You see when those countries started to use growth hormones in swine farming.

As far as I know India doesn’t eat so much pork. US most likely prefers beef.

Btw Asean people born and raised in West Europe grow tall as well. It must be the food. And to lower degree environment.

[–] Swaus01@piefed.social 1 points 6 hours ago

Btw Asean people born and raised in West Europe grow tall as well.

Honestly not always the case. I find thst they're generally shorter than the white people around.

It must be the food. And to lower degree environment.

Ethnic Indians that won't eat pork in india don't eat pork in europe, I find.

Your theory is interesting when applied to chinese people, who famously do love pork. Because the implication is that china is not already using swine growth hormones.

[–] wildbus8979@sh.itjust.works 1 points 6 hours ago

Growth hormones aren't legal in farming in Europe (not Canada).

[–] 9point6@lemmy.world 5 points 10 hours ago (1 children)
[–] hitmyspot@aussie.zone 0 points 10 hours ago (1 children)

Not ham in particular, but high protein availability and nourishment. Not for just wealthy people. For most people. That’s not discounting poverty in any country.

[–] DrunkenPirate@feddit.org 2 points 10 hours ago* (last edited 10 hours ago) (2 children)

The volume of proteins doesn’t explains it. The US eats by far more meat than durch people: 144 to 91 kg.

Check here https://ourworldindata.org/meat-production You can filter by everthing and select same countries as in this graph.

The dutch heights seem to be a genetic preference as well. Germans eat somehow the same mix with a little less seafood. Btw Germans in the Northern parts - close to Netherlands are quite tall in general. May be seafood.

[–] fiat_lux@lemmy.world 1 points 9 hours ago* (last edited 9 hours ago)

Production isn't consumption. A lot of that is for export.

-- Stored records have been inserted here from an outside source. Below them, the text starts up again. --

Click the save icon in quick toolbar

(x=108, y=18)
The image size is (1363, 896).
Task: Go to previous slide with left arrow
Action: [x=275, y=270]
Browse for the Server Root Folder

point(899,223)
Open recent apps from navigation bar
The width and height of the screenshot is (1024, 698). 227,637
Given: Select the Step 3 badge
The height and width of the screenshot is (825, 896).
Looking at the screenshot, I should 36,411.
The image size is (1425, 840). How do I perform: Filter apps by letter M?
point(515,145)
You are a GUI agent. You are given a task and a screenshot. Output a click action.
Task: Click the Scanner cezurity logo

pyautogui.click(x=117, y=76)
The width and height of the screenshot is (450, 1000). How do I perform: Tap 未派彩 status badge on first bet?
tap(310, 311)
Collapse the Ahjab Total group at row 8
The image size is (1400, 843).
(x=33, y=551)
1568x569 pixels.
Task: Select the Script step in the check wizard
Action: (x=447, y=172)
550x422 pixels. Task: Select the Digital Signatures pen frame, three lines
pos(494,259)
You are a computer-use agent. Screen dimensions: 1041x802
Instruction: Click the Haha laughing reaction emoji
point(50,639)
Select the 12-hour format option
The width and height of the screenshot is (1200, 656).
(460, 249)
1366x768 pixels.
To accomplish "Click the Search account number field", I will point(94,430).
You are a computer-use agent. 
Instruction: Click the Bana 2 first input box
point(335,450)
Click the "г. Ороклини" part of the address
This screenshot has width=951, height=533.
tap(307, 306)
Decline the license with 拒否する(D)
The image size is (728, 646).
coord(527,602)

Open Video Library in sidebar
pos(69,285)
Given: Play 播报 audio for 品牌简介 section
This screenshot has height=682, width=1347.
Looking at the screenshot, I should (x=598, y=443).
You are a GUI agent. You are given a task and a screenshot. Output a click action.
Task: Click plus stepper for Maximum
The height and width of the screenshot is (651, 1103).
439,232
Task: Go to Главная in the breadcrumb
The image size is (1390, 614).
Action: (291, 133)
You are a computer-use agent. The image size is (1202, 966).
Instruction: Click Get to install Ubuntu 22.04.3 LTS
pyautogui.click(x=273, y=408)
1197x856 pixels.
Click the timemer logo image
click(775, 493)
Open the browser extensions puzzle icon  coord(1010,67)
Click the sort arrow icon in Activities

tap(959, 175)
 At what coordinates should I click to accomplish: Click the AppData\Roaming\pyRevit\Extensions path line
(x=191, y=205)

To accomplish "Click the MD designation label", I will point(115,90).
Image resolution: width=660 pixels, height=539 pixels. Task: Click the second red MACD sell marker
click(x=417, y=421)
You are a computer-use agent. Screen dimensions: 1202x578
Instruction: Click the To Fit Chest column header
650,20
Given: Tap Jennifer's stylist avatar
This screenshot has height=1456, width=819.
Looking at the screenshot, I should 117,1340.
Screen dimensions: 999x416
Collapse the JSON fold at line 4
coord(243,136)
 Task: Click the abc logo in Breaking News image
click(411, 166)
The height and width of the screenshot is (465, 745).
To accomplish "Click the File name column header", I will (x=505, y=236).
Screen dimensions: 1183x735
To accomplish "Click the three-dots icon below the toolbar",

Edit: my mistake, they included the consumption graphs further down..

[–] hitmyspot@aussie.zone 0 points 7 hours ago (1 children)

Yes, genetics likely plays a part. However, it would matter more about protein during early years, than average across the whole population. Once people are fully grown, it wouldn’t matter so much any more. American diets tend to be higher in fats and refined sugars, so,perhaps that makes a difference but emricans are also at the higher end of the table, despite having a more diverse population, including races that are stereotypically shorter.

I live in Australia and I know that here they have to use different graphs for different races for babies for normal height and weight. The most common European descent population is shorter and less sticky than the Pacific Islander populations and taller and more stocky than the Asian population.

[–] DrunkenPirate@feddit.org 1 points 5 hours ago* (last edited 5 hours ago)

You mentioned an important thing migration and grow up. I looked at the migration rate of those countries and it turns out the the Netherlands has the lowest rate. So, as migration typically reduces the overall height - if one assumes its the protein volume in your youth - this would explain the graphs much better. It might be the protein volume not the swine hormones.